» Written instruction
Output the rows below, from the start through the line containing "click(914, 645)", as a JSON list of strings with one string per line. Skip blank lines and leave the pictures out.
━━━━━ Exercise materials ━━━━━
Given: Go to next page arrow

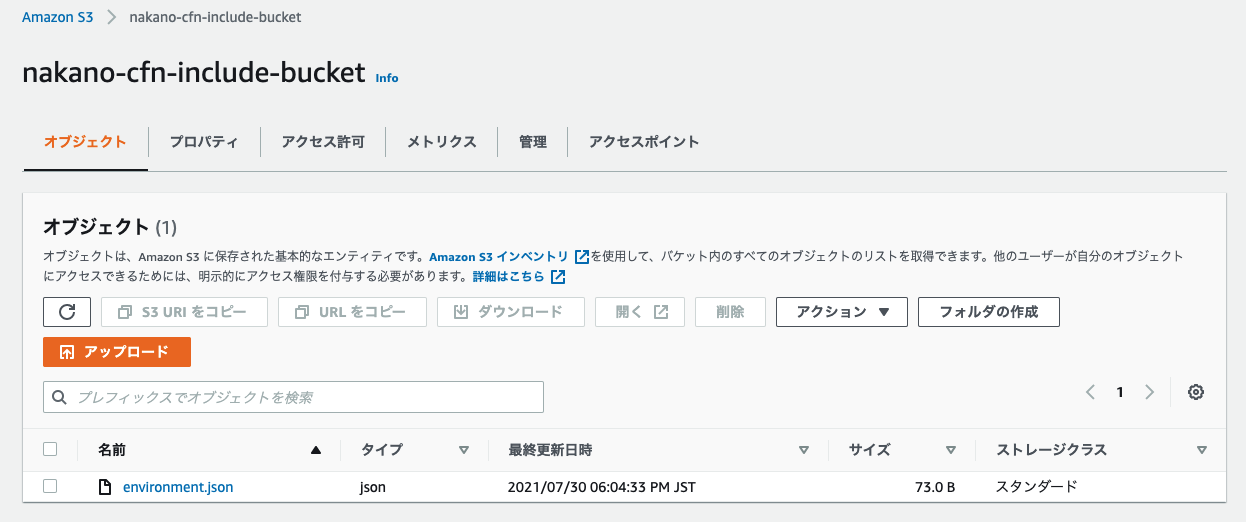Looking at the screenshot, I should (x=1150, y=392).
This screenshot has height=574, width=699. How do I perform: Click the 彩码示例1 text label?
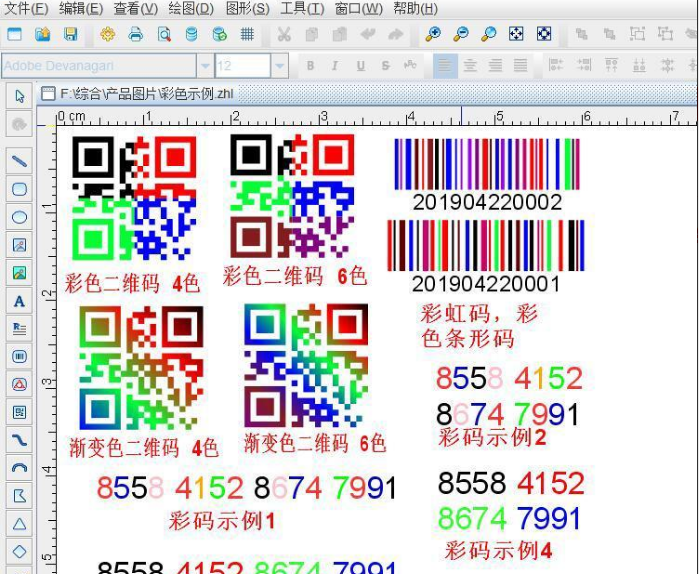click(x=221, y=521)
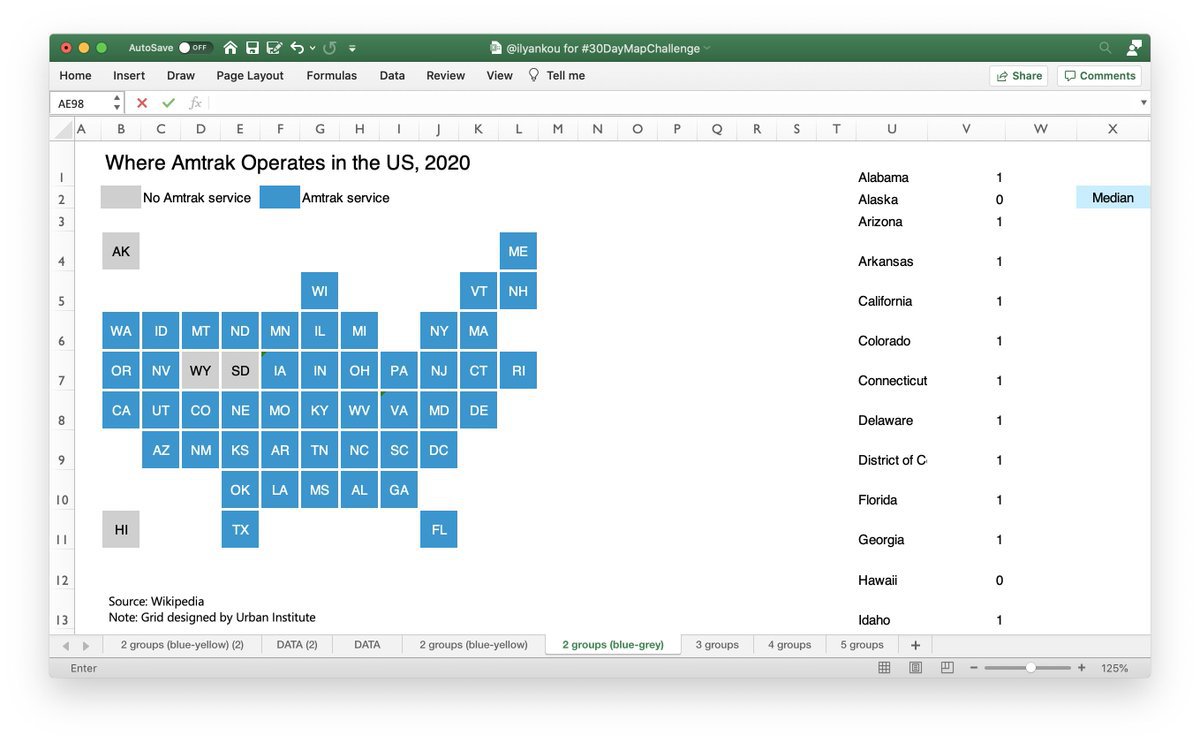Add a new sheet with plus button

click(914, 645)
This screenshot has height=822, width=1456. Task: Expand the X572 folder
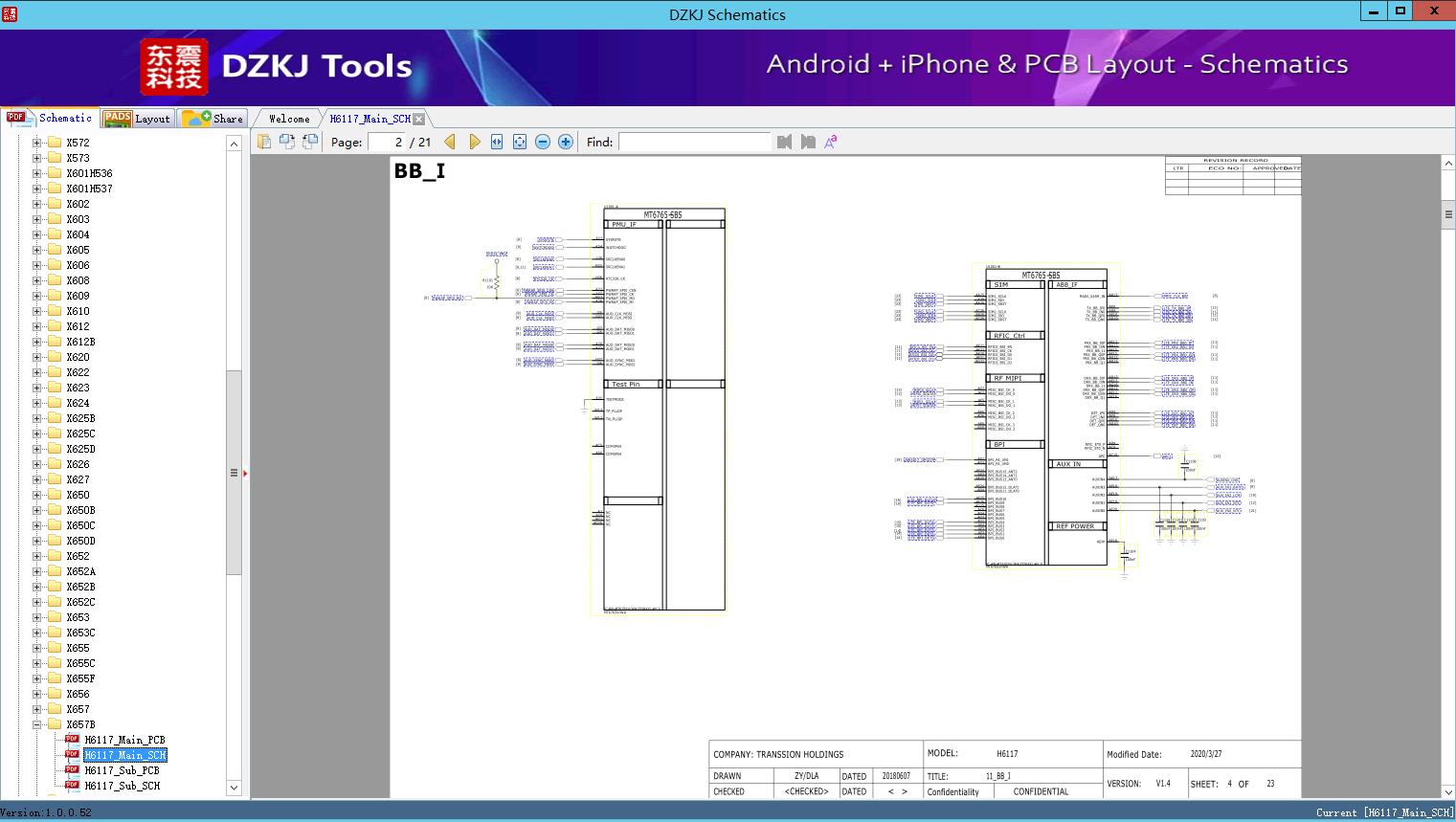(36, 143)
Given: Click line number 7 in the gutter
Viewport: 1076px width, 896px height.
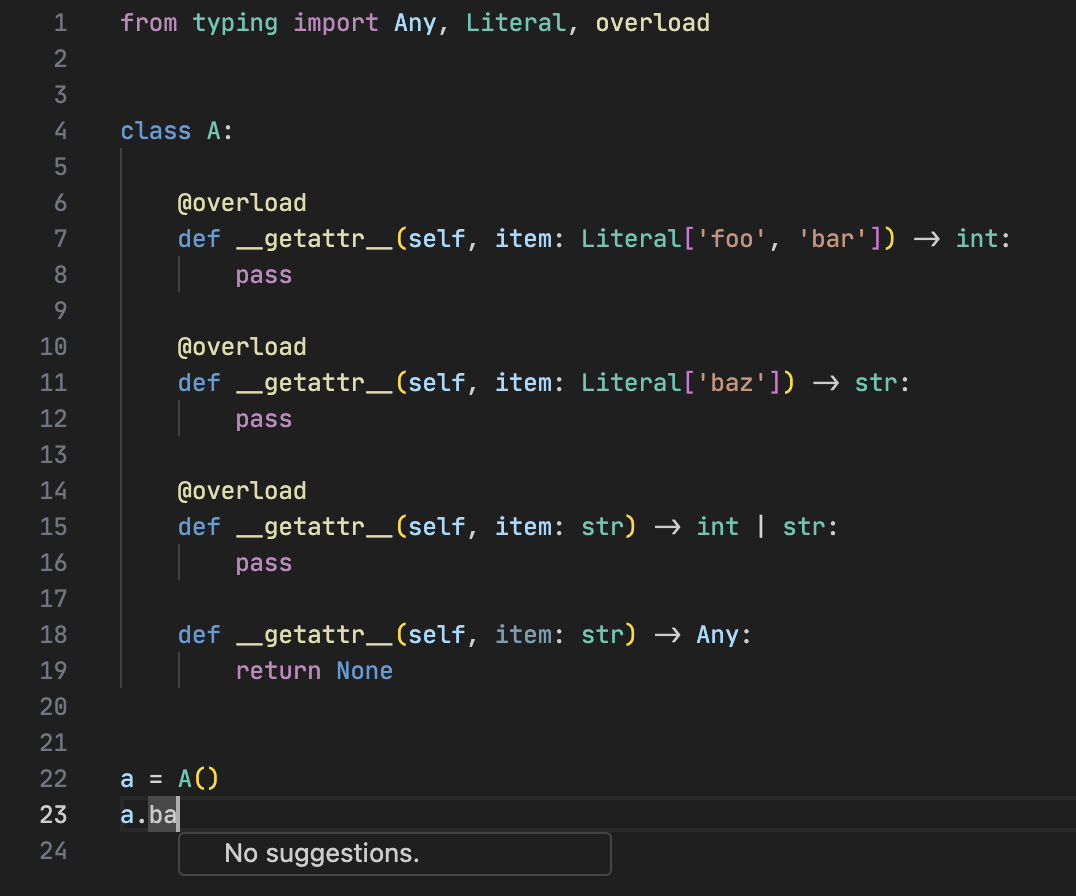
━━━━━
» Solution
[
  "Given: Go to next page arrow",
  "Looking at the screenshot, I should (x=1150, y=392).",
  "This screenshot has height=574, width=699. How do I perform: Click the 彩码示例1 text label?",
  "click(x=221, y=521)",
  "Add a new sheet with plus button",
  "click(914, 645)"
]